What the task requires
Word for word, set down the lines from the one that contains "This screenshot has" through the final line of the data; no pictures belong in the copy.

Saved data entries
↓

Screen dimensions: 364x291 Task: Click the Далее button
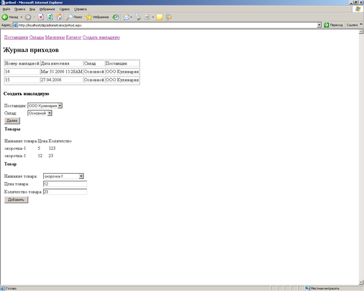point(12,121)
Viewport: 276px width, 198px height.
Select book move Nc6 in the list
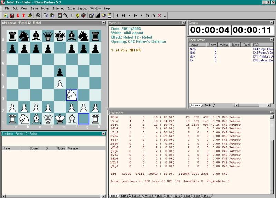[193, 49]
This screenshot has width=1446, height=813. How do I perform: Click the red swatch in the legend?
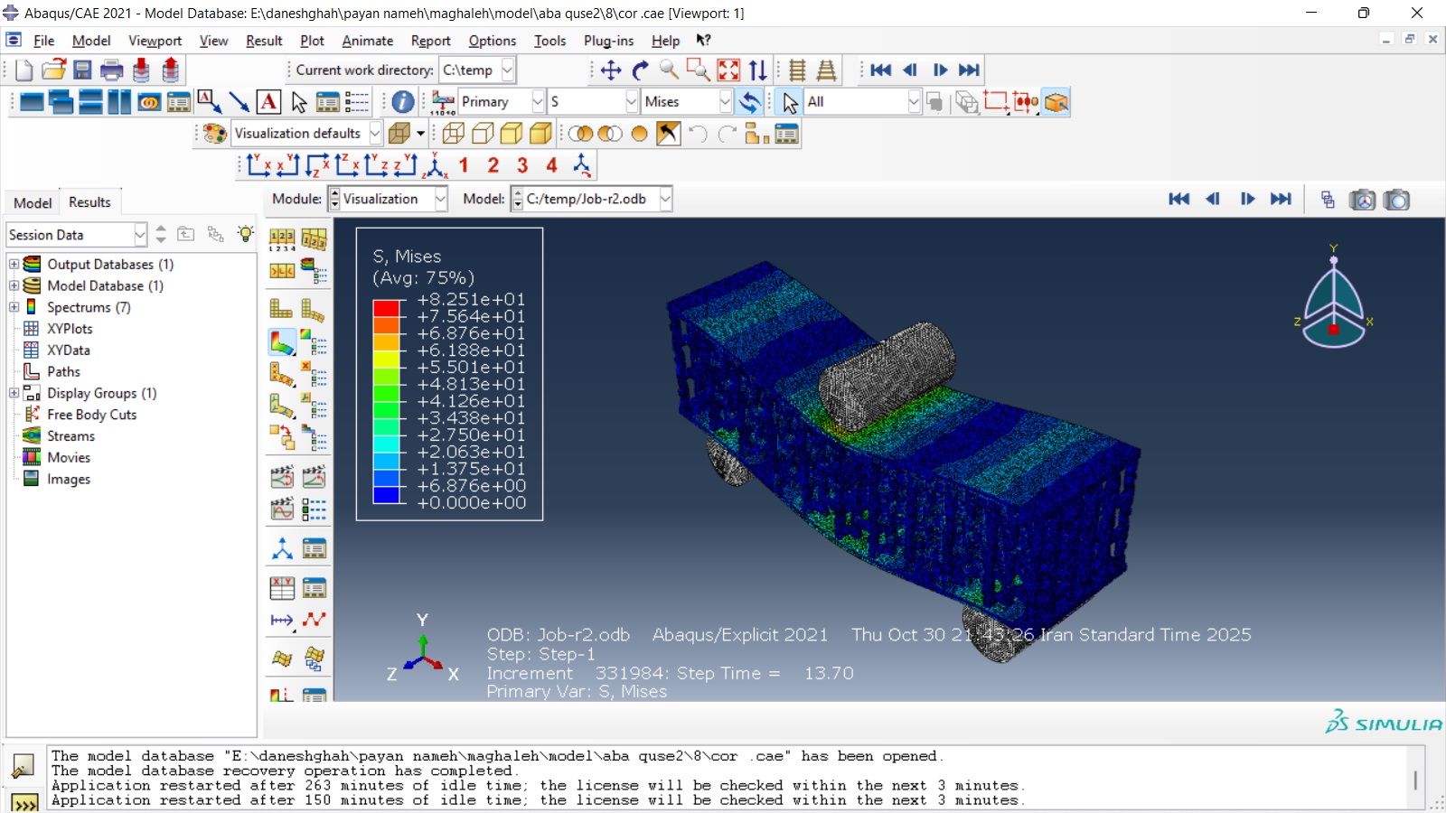386,308
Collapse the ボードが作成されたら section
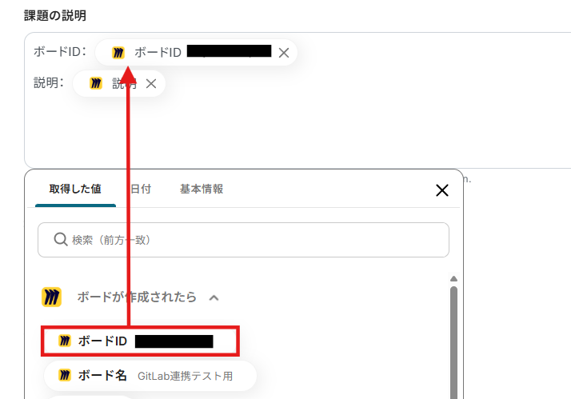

↑

Result
This screenshot has width=1446, height=813. How do I perform: Click the red swatch in the legend?
386,308
Collapse the ボードが作成されたら section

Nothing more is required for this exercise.